▸ **Selected text**:
**********

Tuesday, April 16, 2013

Marbles

For some reason, there is a lot rolling around in my brain right now.  Because of the fuzzy chemo brain, I get snippets at a time.  I'll start a train of thought, and then it's like the control center of my brain pulls that little switch thingie that makes the train take a different track.  This has always happened to me.  However, I used to be able to switch back as soon as I realized my mind was going off on a tangent.  Now, I'll try to get back on track, and it's like when I turn around, the original track is gone.  


Very strange.  Very strange.  


So strange, in fact, that I can't even formulate a solid thought to write about.  I've been sitting on this blog for a while.  I have a lot on my mind to write about, but every time I start, the train gets de-railed again.  

What I'll focus on today (for as long as I can focus) is my impending doom with this week's chemo treatment.  Yes, it's true that I have had a much easier time with this round of drugs.  I don't have the nausea, fatigue, and overall crappy feeling that the adriamycin gave me.  The overall symptoms that I have been having during this round have been:
  • Muscle/Joint soreness and pain
  • slight fatigue
  • nose bleeds (every freakin' morning)
  • leathery fingertips (its been pretty weird)
  • Eyelashes/Eyebrows thinning
  • Face swelling (probably the steroid)
  • Hot flashes (probably steroid)
  • Intense hunger at times--causing binge eating (probably the steroid)
That's pretty much it.  Nothing big.  It's actually been pretty easy.  The worst times are usually Saturday evening through Sunday evening.  That's when my lower extremities seem to hurt pretty bad, and I'm pretty weak.

**********

▸ **Supplied records**:
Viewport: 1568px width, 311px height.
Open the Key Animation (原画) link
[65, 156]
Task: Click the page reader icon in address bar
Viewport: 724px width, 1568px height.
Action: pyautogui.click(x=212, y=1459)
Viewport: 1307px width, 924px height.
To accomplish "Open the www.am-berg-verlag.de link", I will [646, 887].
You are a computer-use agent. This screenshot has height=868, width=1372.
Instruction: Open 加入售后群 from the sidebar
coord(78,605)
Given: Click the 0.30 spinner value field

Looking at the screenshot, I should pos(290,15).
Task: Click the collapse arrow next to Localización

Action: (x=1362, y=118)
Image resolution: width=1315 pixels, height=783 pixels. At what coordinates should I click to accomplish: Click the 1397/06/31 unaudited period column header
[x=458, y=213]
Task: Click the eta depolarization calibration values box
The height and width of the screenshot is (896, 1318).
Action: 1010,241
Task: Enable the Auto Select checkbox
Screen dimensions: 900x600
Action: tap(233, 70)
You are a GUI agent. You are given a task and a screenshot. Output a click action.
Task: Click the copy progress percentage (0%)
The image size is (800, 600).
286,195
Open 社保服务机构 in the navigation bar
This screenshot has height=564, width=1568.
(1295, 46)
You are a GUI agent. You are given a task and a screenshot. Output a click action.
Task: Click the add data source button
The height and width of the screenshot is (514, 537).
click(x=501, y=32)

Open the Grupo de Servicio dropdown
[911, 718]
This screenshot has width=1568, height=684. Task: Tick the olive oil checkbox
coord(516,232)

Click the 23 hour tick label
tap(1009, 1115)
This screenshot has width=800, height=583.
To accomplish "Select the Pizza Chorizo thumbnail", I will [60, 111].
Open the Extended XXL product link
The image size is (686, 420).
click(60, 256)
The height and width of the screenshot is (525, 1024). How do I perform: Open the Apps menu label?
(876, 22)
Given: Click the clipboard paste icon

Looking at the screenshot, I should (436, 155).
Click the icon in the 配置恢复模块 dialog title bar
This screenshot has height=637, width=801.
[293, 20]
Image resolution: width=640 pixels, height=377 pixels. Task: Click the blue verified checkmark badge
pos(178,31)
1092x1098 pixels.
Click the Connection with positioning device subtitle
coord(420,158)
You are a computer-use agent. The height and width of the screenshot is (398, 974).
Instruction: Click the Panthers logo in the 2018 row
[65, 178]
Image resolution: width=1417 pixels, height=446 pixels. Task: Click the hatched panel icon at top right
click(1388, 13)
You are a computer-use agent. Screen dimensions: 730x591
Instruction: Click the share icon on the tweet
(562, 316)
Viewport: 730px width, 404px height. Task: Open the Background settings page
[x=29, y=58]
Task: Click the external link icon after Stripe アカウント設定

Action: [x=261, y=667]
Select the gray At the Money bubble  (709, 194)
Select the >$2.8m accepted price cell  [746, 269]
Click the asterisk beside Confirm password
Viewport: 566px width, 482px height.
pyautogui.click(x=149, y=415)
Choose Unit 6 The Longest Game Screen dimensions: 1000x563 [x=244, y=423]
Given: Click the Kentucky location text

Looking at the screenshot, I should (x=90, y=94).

**********

▸ **Exercise aim**:
In the blog post, which part of the week does the writer name as the worst during this round of chemo?

▸ **Response**:
Saturday evening through Sunday evening.